Austrians loathe giving up cigarettes and the statistics prove this out. According to Mr. Zoltán Massay-Kosubek, the Policy Coordinator at the European Public Health Alliance, Austrians are smoking more than ever before, an increase driven mainly by younger smokers entering the market.

Austrians still love to smoke

One reason for this may be because Austria is one of the last EU countries where the minimum age for purchasing tobacco is 16 years of age. In 2006, state revenues from sales to minors amounted to €60.5 billion — a breath-taking sum of money.

But why is Austria lagging behind the rest of Europe in getting people to quit smoking?  Massay-Kosubek of the EPHA told The Local that there are “two main causes of the alarming smoking prevalence in Austria: one the inappropriate enforcement of existing anti-tobacco legislation and two, the lack of ambition as regards regulating tobacco and smoking.”

Are state revenues a contributing factor to the glacial slowness to establish policies and legal directives to protect the health of Austrians?

Massay-Kosubek thinks that Austrian citizens deserve protection from their state and that with a clever state revenue policy Austria can both increase its state revenues and protect the health of its citizens. And this means increasing taxes on cigarettes.

The latest evidence and World Health Organisation (WHO) data show that increasing tobacco taxes is an efficient way to fight the tobacco epidemic. The EPHA thinks it would be appropriate to use at least some of the tax revenue generated to support cessation, public education and other smoking prevention measures.

While packaging tobacco products with pictures depicting the outcome of cancer, cardiovascular diseases, respiratory diseases caused by tobacco consumption has been helpful in dissuading people to quit, emerging evidence gives credence to rise of the e-cigarette in helping millions of smokers become non-smokers.

Could the e-cigarettes be the answer? Mr. Massay-Kosubek thinks so: “E-cigarettes have a huge potential to fight the tobacco epidemic and a carefully regulated e-cigarette market can help smokers to free themselves from that deadly habit.”

“Current data show that e-cigarettes are much less harmful than conventional tobacco and although there are fears concerning their gate-way effect and that they can re-normalize smoking there is no convincing evidence on that either.”

The Physicians News Digest concurs, claiming that the growing mountain of scientific and empirical evidence consistently indicates that electronic cigarettes are 99 percent less hazardous than cigarettes. E-cigarettes have been found to pose negligible risks to nonusers.

So why is the Austrian Health Minister Sabine Oberhauser wanting not to ban just tobacco cigarettes, but also e-cigarettes and Shishas from restaurants and bars?
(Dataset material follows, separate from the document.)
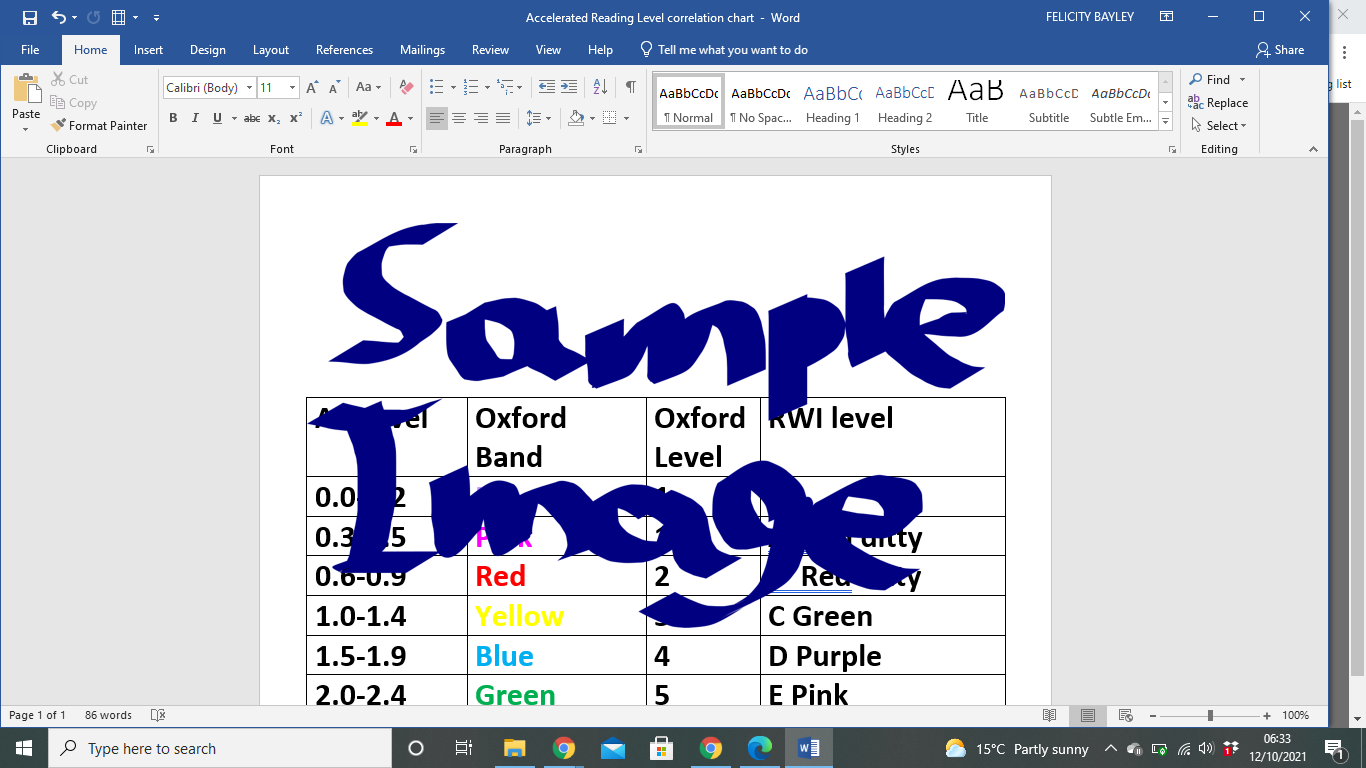Screen dimensions: 1366x768
Task: Toggle Italic formatting
Action: click(195, 118)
This would seem rather counter-productive in helping millions of Austrians kick their tobacco dependence as the evidence shows.

Findings show that roughly one million smokers quit smoking tobacco products by switching to e-cigarettes. In the past five years, e-cigarettes have replaced about one billion packs of cigarettes in the USA, and have been found to be more effective than FDA approved nicotine gums, lozenges, patches and inhalers for smoking cessation. No evidence has been found that e-cigarettes create nicotine dependence.
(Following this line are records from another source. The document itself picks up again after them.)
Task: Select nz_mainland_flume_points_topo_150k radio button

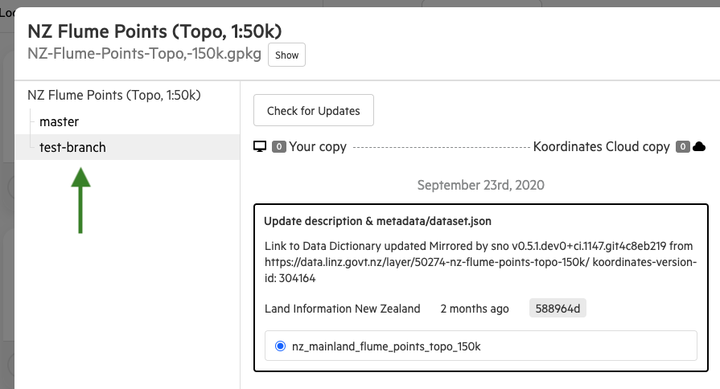Action: click(280, 346)
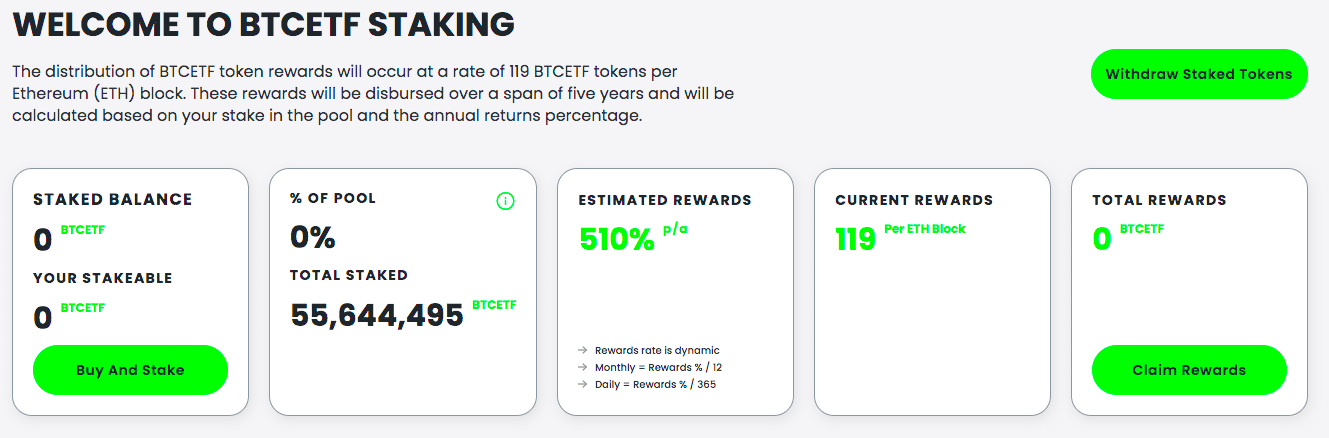The height and width of the screenshot is (438, 1329).
Task: Click the arrow beside Monthly rewards formula
Action: tap(583, 367)
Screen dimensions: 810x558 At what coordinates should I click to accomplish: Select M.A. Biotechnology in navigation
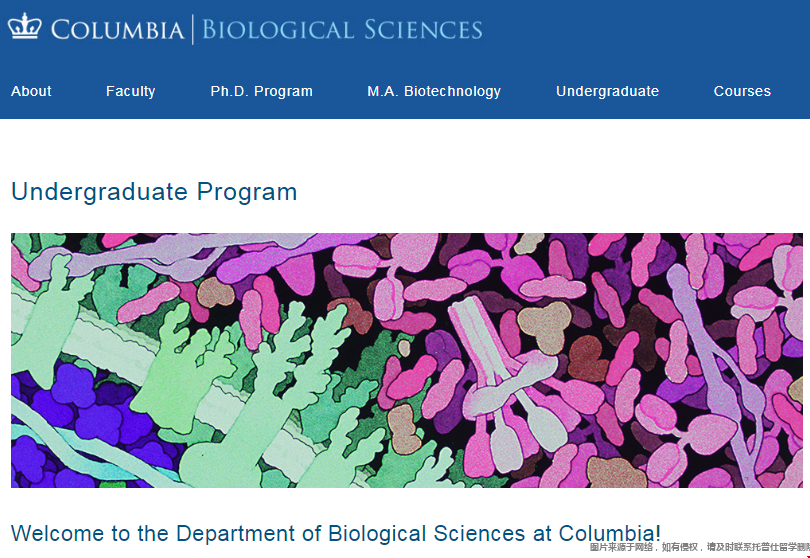(x=434, y=91)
Perhaps the most overlooked outcome of e-cigarettes is how they have further de-normalized cigarette smoking.

E-cigarettes have a high rate of success in moving smokers away from tobacco. The smoker gets some nicotine and the feeling of smoking without inhaling any tar or actual smoke. For example: at the NikoBlue store at Schwedenplatz, they offer nicotine doses in varying degrees, where the smoker may begin with 0.08 nicotine and move to 0.06, 0.03, and lastly to zero.

Could the e-cigarette be the answer to tobacco cessation? Officially, time and studies will tell, but unofficially the folks at nikoBlue are experiencing customer after customer telling them – we don’t smoke tobacco cigarettes anymore – thank you!

Currently in Austria, fewer than two smokers in five (37 percent) have tried to stop smoking making Austria one of the worst countries for successful smoker cessation in the EU. The prevalence of lung cancer is also high in Austria. At this point, any success offered should be success well received.